Второе и не менее важное — и самому читателю полезно обладать нормальной человеческой коммуникабельностью. Архивисты тоже люди — не надо сразу лезть в бутылку и качать права, надо как-то поискать и найти общий язык, выстроить правильные и равноправные отношения. Архиву всего легче работать в режиме «итальянской забастовки», когда он будет выполнять то и только то и так и только так, что и как положено по инструкции. Полезно знать эту инструкцию. В общем, нужно найти некий модус вивенди, режим, благоприятствующий твоей работе и экономящий твои силы, время и нервы. Архивы – часть жизни историка, так что не удивительно, что и среди архивистов, увы, встречаются и стервы: тогда режим «итальянской забастовки» это твой максимум, а не минимум.

— Обычному посетителю архива нужно иметь в виду руководство или он все-таки может решить все на уровне сотрудника?

— Если не получается с сотрудником, конечно, надо идти к первому или второму лицу. Если в чем-то неправомерно отказывают, пиши заявление и требуй, чтобы сотрудник написал в письменном виде какой-то отказ. Чаще всего он это делать не будет, ибо правота его относительна. Если он видит, что ты тоже за себя постоишь и готов бороться за свои права, то он скорее уступит, ибо понимает, что следующий шаг — твой визит к начальству, с негарантированным для него исходом.

— А какие могут быть проблемы у посетителя уже при пользовании архивным документом?

— Например, у него может возникнуть желание сделать копию с него или скан.
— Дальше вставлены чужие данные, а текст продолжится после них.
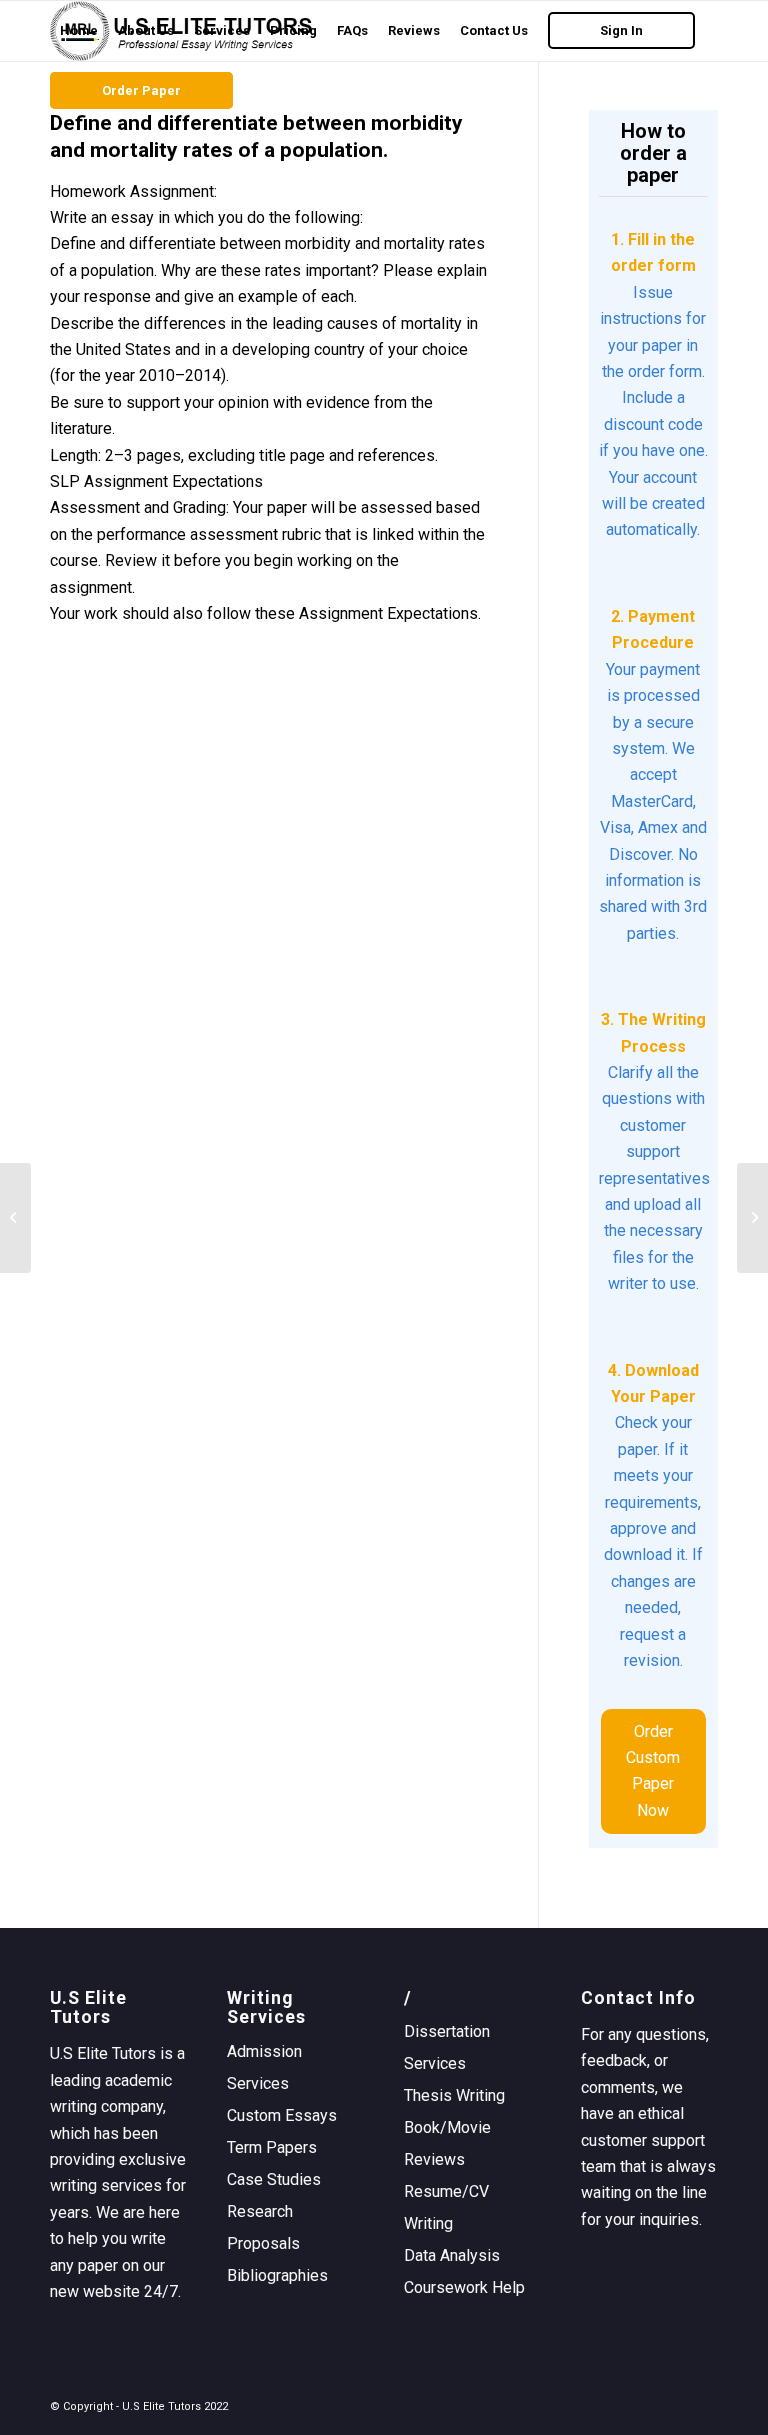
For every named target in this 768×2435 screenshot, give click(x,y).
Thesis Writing (454, 2095)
Есть архивы, например, Гуверовский институт в Стенфорде, где ты берешь документ, копируешь его на казенном приборе и сам записываешь в какой-то журнал. В очень многих архивах разрешено фотографировать самому. У нас же, как правило, автокопирование не разрешено, а тебя заставляют платить не только деньгами (очень часто непомерно дорого), но и временем, а иной раз и нервами. Конечно, если есть много времени, бумаги и ручка, то сидишь и пишешь — по-старинке.

— Павел Маркович, а у вас лично в последние годы возникают сложности, связанные с работой в архивах?
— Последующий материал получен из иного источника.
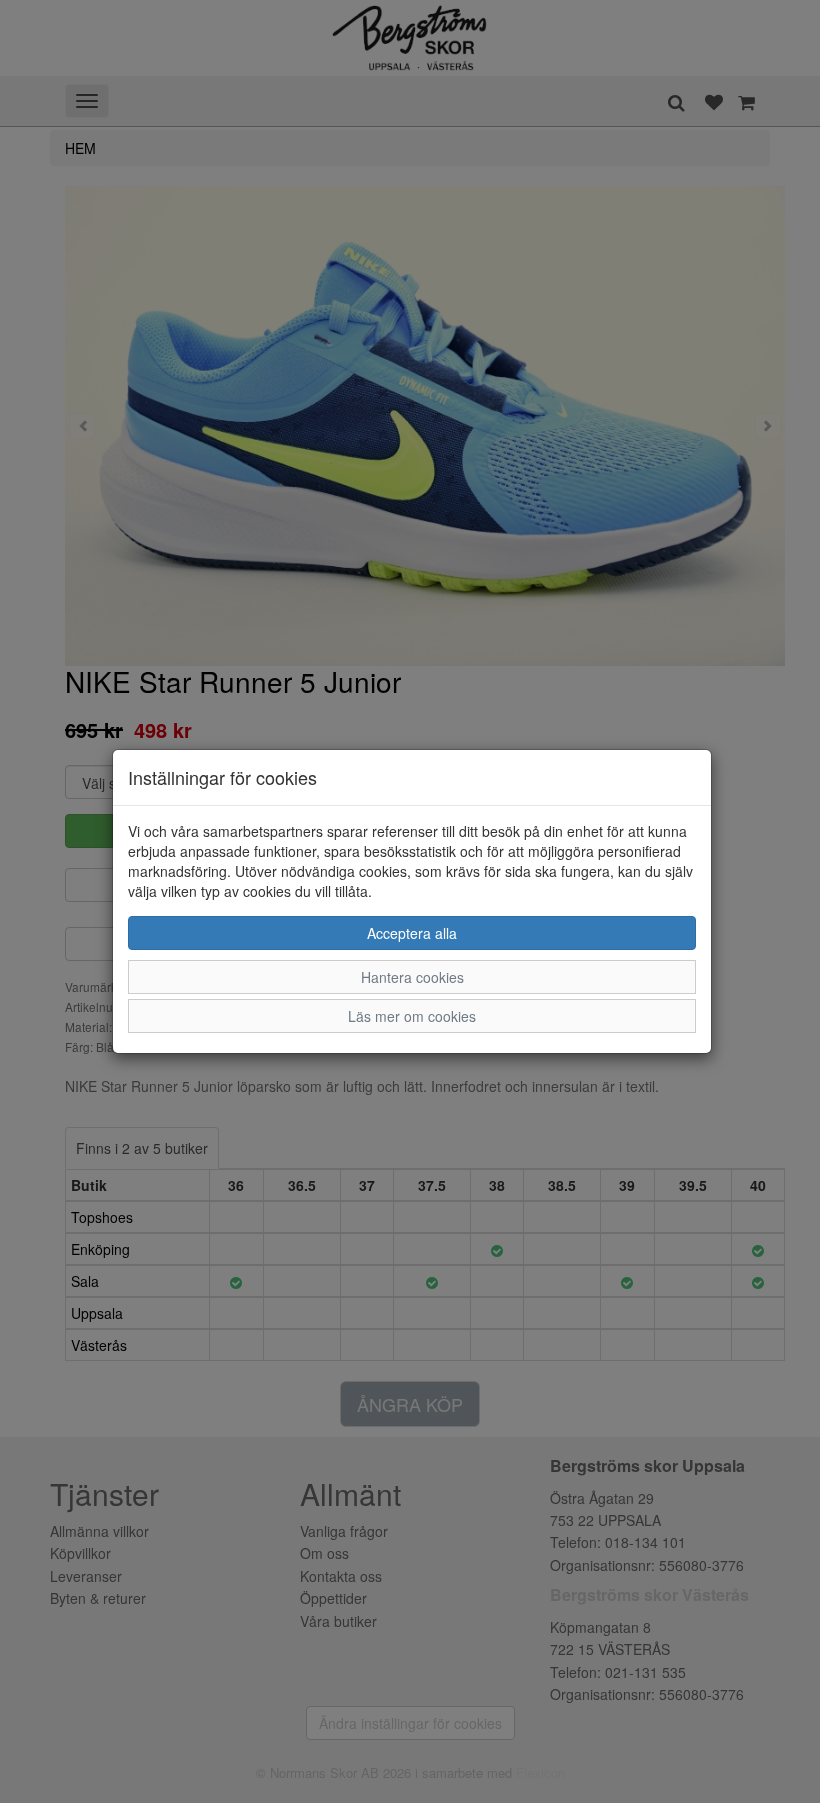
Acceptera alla (412, 933)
— Конечно, я же упомянул «стерв». Их немного, но они есть. Чем дальше, тем меньше я готов с ними бороться: если могу обойтись без того, чтобы порадовать их своей зависимостью, — обхожусь. В одиночку бороться с ними юридически непропорционально тяжело. Я считаю, что совершенно необходима ассоциация читателей архивов, хотя бы как НКО без образования юридического лица, вот как «Мандельштамовское общество» – организация, которой многого удалось добиться. Такая коллективная, корпоративная материализация индивидуальных интересов в форме общественной организации в разы повышает эффективность действий. Если возникает ассоциация, то возникает серьезный игрок на этом поле, с которыми будут считаться по-другому. Он должен, конечно, обрасти серьезными юристами.

Победить индивидуального читателя при нашей традиции отношений «архив – читатель» ничего не стоит. Но если будет такая ассоциация, и от ее имени будут идти все эти хлопоты и в общем и в конкретном виде, то с этим уже невозможно будет не считаться. И постепенно архивы перейдут в режим взаимоуважения. К этой идее я давно пришел, но раз вы сами на меня вышли, то озвучиваю ее чуть ли не впервые.

— Вероятно, эта общественная организация должна быть большая и влиятельная, чтобы противостоять архивам?

— Понимаете, когда мы по одному — мы вообще никто, мы «пропадаем поодиночке». Дунь на нас — и все. Как у «Мандельштамовского общества» есть своя задача, так и у этой ассоциации была бы своя — защита прав своих членов, читателей архивов, публикаторов, по всему спектру потенциальных конфликтов. И она действовала бы от имени не только одного человека, но и от имени всей совокупности читателей, а их очень много. Была бы такая организация – вступил бы в нее сразу: она очень нужна! И тогда, в рамках закона, возникает подлинное состязание его интерпретаций — к обоюдной пользе. И это наиболее грамотная и цивилизованная стратегия и тактика.

— Павел Маркович, большое спасибо вам за интервью!